■ Aufgabenbeschreibung ■
Ersetze in den Zeilen von der Zeile mit „This screenshot has height=576, width=1024.“ bis zur Zeile mit „Check the 显示变换控件“, beide eingeschlossen, „swatch“ durch „color chip“. Gib nur diese Zeilen aus und lass alles Übrige unverändert.

■ Vorliegende Einträge ■
=====

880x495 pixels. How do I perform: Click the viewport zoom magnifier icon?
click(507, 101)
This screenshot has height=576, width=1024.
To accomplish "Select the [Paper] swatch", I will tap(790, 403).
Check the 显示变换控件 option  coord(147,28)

=====

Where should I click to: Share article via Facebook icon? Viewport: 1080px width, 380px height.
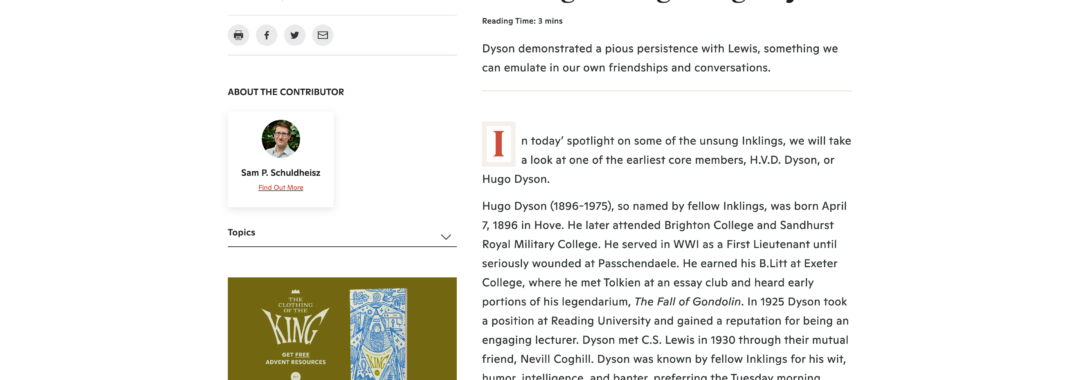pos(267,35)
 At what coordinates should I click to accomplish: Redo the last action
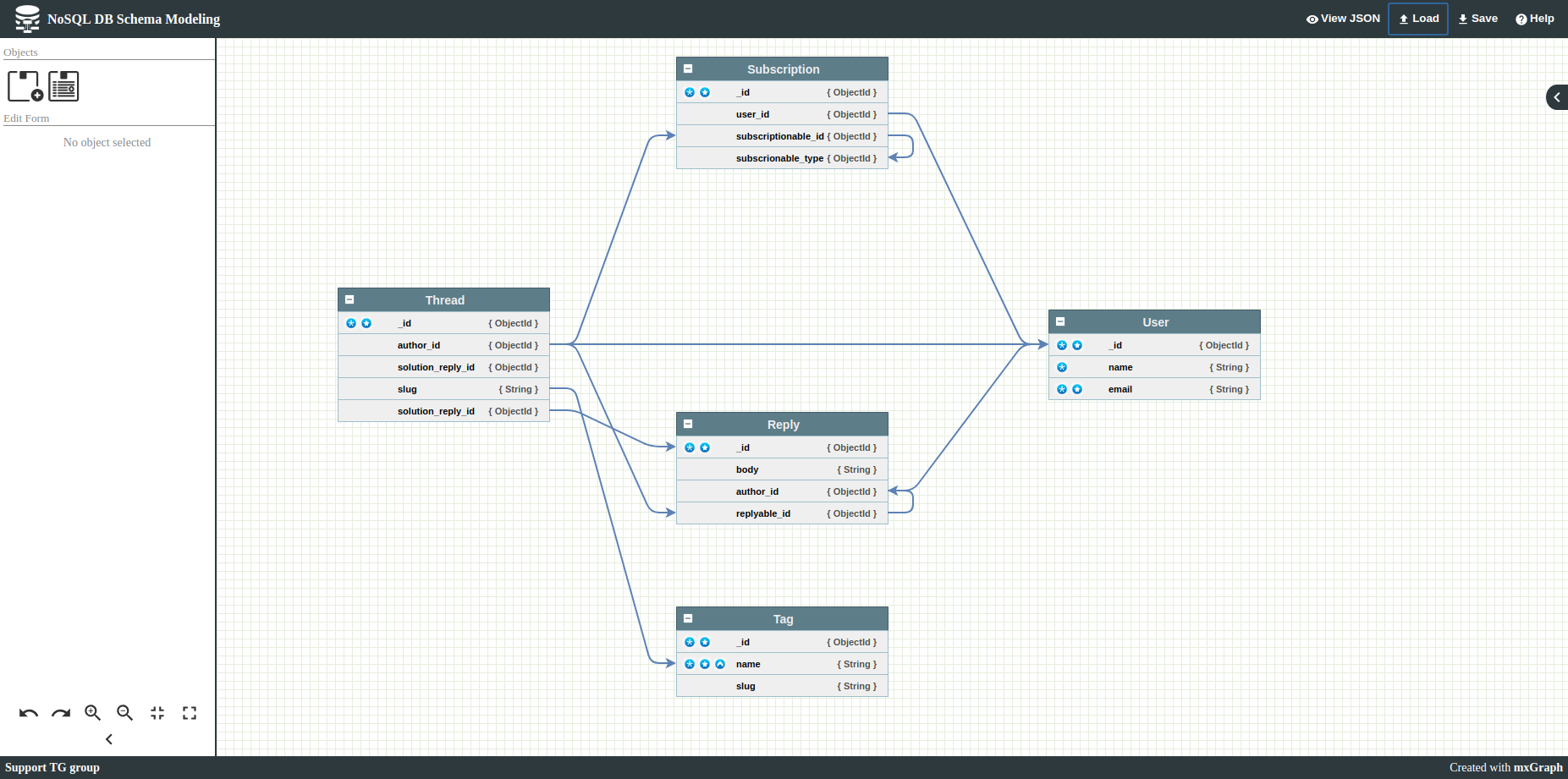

=====

■ Ergebnis ■
This screenshot has height=576, width=1024.
To accomplish "Select the [Paper] color chip", I will tap(790, 403).
Check the 显示变换控件 option  coord(147,28)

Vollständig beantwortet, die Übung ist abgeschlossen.